WHO Ebola outbreak response

  • The faults in WHO response was subject to this formal report Will Ebola change the game? Ten essential reforms before the next pandemic. The report of the Harvard-LSHTM Independent Panel on the Global Response to Ebola Lancet DOI: http://dx.doi.org/10.1016/S0140-6736(15)00946-0. This resulted in ten recommendations:
    1. The global community must agree on a clear strategy to ensure that governments invest domestically in building such capacities and mobilise adequate external support to supplement efforts in poorer countries. This plan must be supported by a transparent central system for tracking and monitoring the results of these resource flows. Additionally, all governments must agree to regular, independent, external assessment of their core capacities.
    2. WHO should promote early reporting of outbreaks by commending countries that rapidly and publicly share information, while publishing lists of countries that delay reporting. Funders should create economic incentives for early reporting by committing to disburse emergency funds rapidly to assist countries when outbreaks strike and compensating for economic losses that might result. Additionally, WHO must confront governments that implement trade and travel restrictions without scientific justification, while developing industry-wide cooperation frameworks to ensure private firms such as airlines and shipping companies continue to provide crucial services during emergencies.
    3. A dedicated centre for outbreak response with strong technical capacity, a protected budget, and clear lines of accountability should be created at WHO, governed by a separate Board.
    4. A transparent and politically protected WHO Standing Emergency Committee should be delegated with the responsibility for declaring public health emergencies.
    5. An independent UN Accountability Commission should be created to do system-wide assessments of worldwide responses to major disease outbreaks.
    6. Governments, the scientific research community, industry, and non-governmental organisations must begin to develop a framework of norms and rules operating both during and between outbreaks to enable and accelerate research, govern the conduct of research, and ensure access to the benefits of research.
    7. Additionally, research funders should establish a worldwide research and development financing facility for outbreak-relevant drugs, vaccines, diagnostics, and non-pharmaceutical supplies (such as personal protective equipment) when commercial incentives are not appropriate.
    8. For a more timely response in the future, we recommend the creation of a Global Health Committee as part of the UN Security Council to expedite high-level leadership and systematically elevate political attention to health issues, recognising health as essential to human security.
    9. Additionally, decisive, time-bound governance reforms will be needed to rebuild trust in WHO in view of its failings during the Ebola epidemic.
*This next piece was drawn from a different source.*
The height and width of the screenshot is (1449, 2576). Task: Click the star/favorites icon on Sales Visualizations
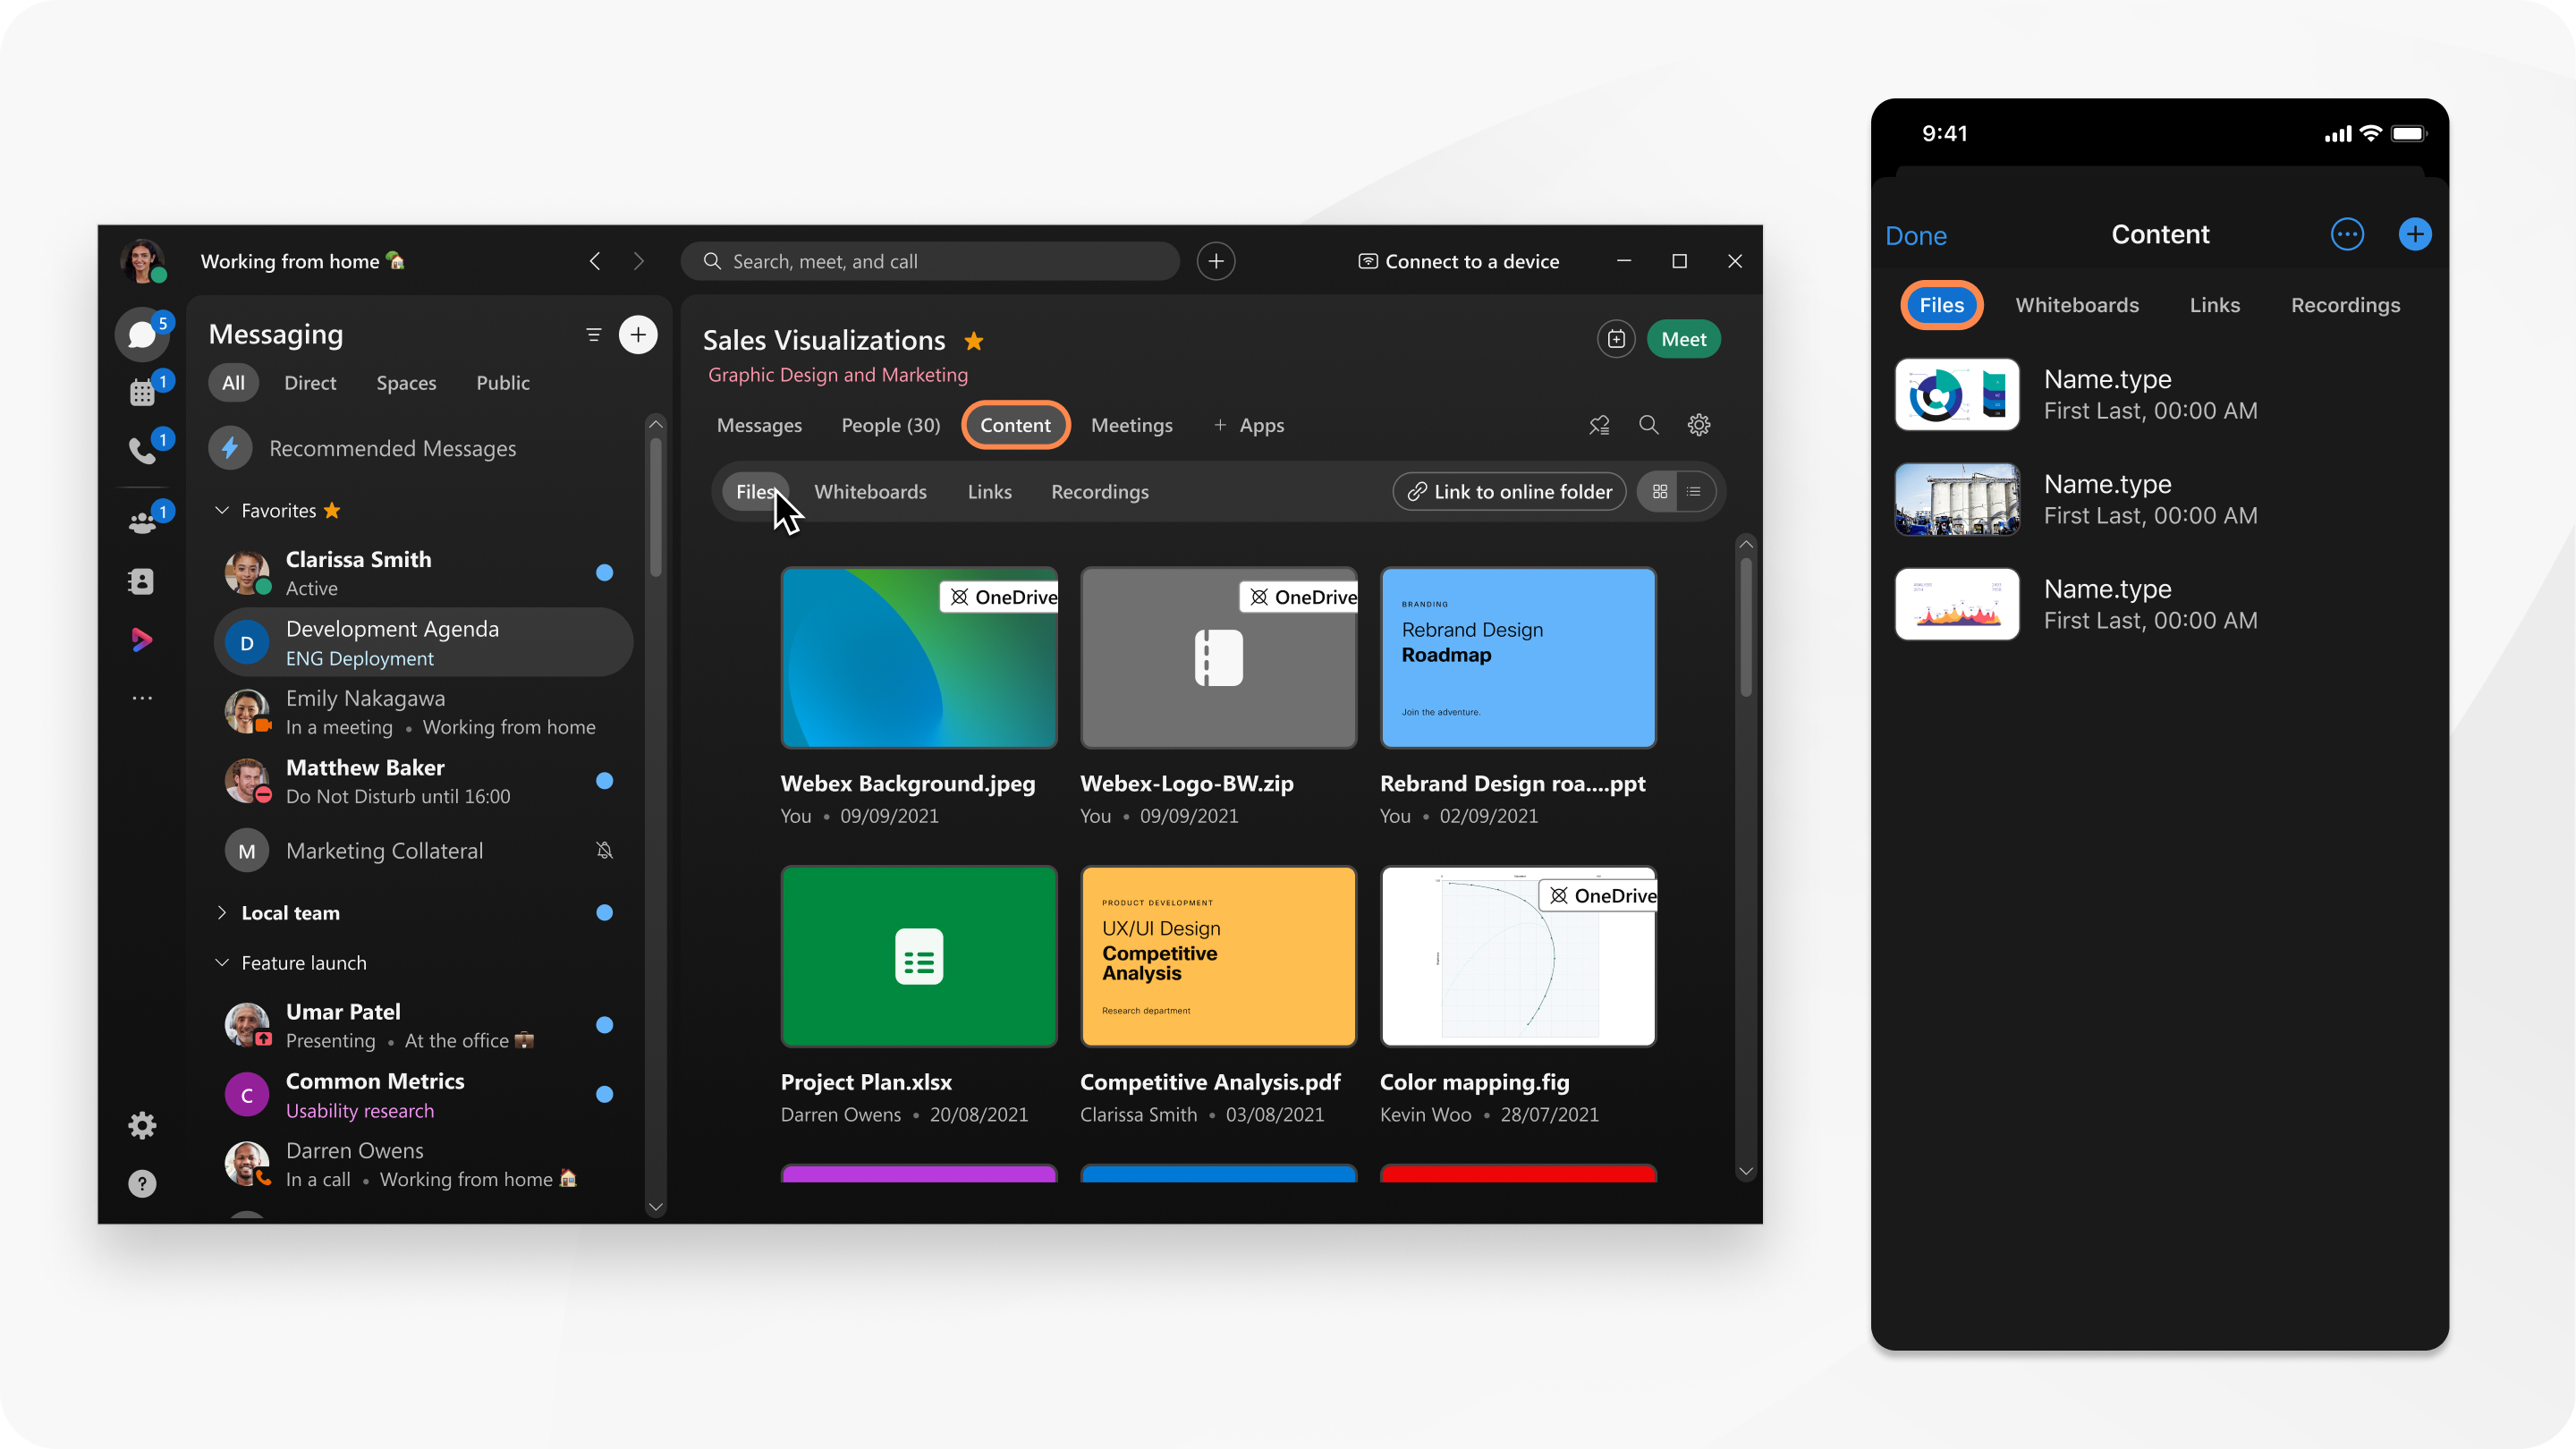click(x=970, y=338)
With respect to outbreak response, WHO should focus on four core functions: supporting national capacity building through technical advice; rapid early response and assessment of outbreaks (including potential emergency declarations); establishing technical norms, standards, and guidance; and convening the global community to set goals, mobilise resources, and negotiate rules. Beyond outbreaks, WHO should maintain its broad definition of health but substantially scale back its expansive range of activities to focus on core functions (to be defined through a process launched by the WHO Executive Board).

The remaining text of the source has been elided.